Check out these three dividend investing strategies for safety and return

I love dividend stocks but with more than 7,000 companies paying a dividend, it can be tough to find the best investment for a portfolio. To narrow the field, I like to invest across themes that help me reach my financial goals.

Themes could be around a trend like the aging population and healthcare stocks or around the need for safety. Picking dividend stocks around a theme helps to reduce your risk around a particular company and puts the emphasis on larger forces rather than finding a hot stock.

Check out the three themes below that can help you pick great dividend stocks for your portfolio.

Utilities and Consumer Staples for Yield and Safety

One of the first things investors look for in dividend stocks is a consistent income and safety from the ups and downs of the regular market cycle.
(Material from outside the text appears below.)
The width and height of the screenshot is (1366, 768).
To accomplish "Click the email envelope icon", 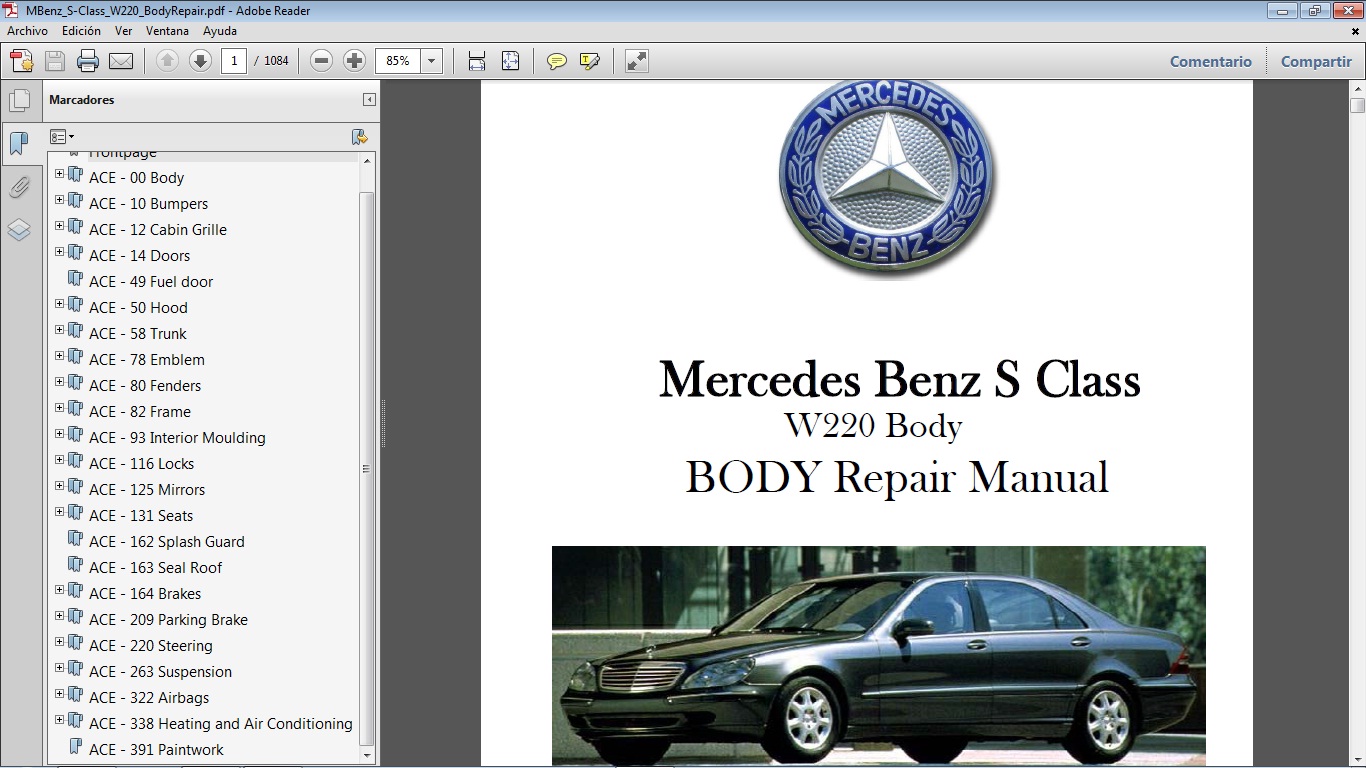I will click(x=121, y=61).
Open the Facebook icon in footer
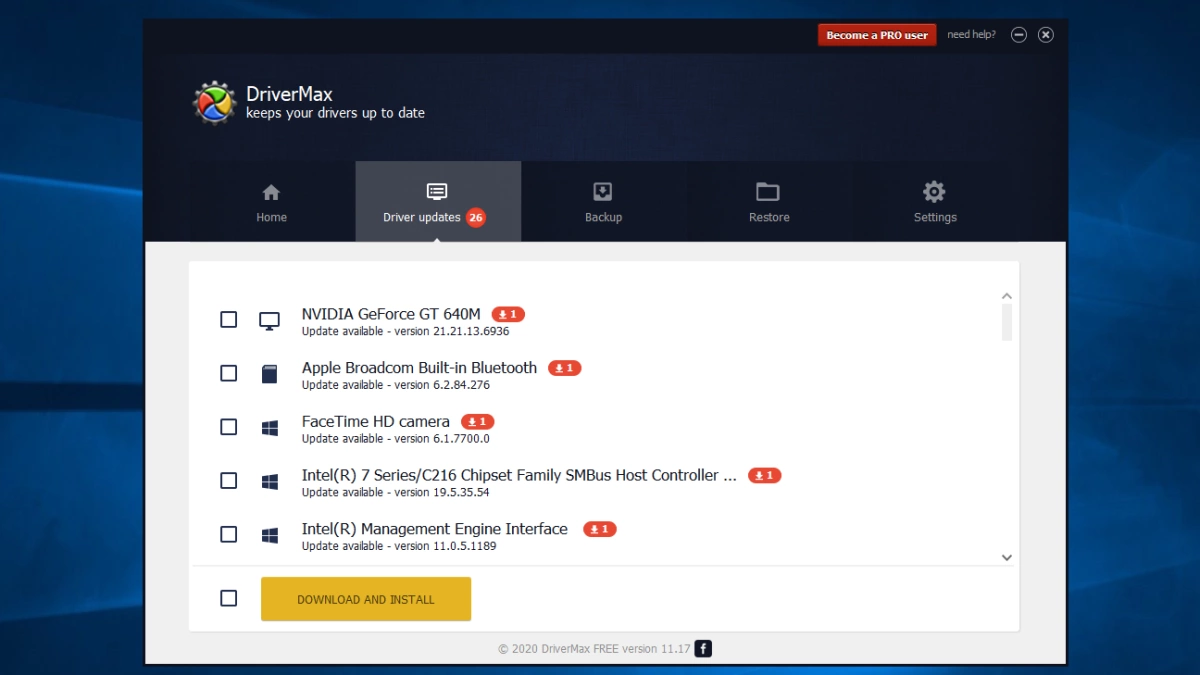Screen dimensions: 1200x675 tap(703, 649)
Even if dividend stocks did not consistently outperform their non-dividend peers, you get the constant protection they provide when your neighbor is tearing his hair out because his momentum stocks tumbled.

There are a couple of reasons for this. First, dividend stocks tend to be in more mature industries. The steady stream of cash allows the company to start giving some back to investors. Dividends also offer a positive return even when stock prices fall. That cash payment is always going to be positive.

Few sectors provide the safety and yield of utilities and consumer staples. In mature or semi-regulated industries, these companies have non-cyclical cash flow that increases at a steady rate in the worst of times as well as the best.

dividend stocks dividend investing strategiesStocks in the utilities sector offer one of the highest dividend yields as a group, around 3.6% for the Select Sector SPDR Utilities Fund (XLU). The sector can be further separated into regulated and unregulated services or through their different segments like water, gas, electric or alternative energy. Even the unregulated companies operate in a relatively limited competitive environment with allowable rate increases and steady profits.

Companies in the consumer staples sector may not pay a yield as high as those in the utilities sector but growth is usually slightly higher. The Consumer Staples Select Sector (XLP) pays an average yield of 2.7% but still finds growth opportunities in emerging markets and share prices should add to total returns. The companies sell products that everyone needs in their daily lives and have built immense brand loyalty over decades. There is relatively little threat of new competitors coming into the space because of the huge economies of scale the companies have built through global production and distribution.

Investing in utilities and consumer staples is not without risk. For the safety of stable growth, you often give up some return so do not expect the share prices to shoot higher in any given year. Since utilities cannot increase their rates quickly, their shares react like bonds when interest rates rise. That means when interest rates increase, other investments may be more attractive and the shares lose their value. Companies of consumer staples are able to increase their prices a little faster but competition usually limits the ability and neither sector is a good hedge against inflation.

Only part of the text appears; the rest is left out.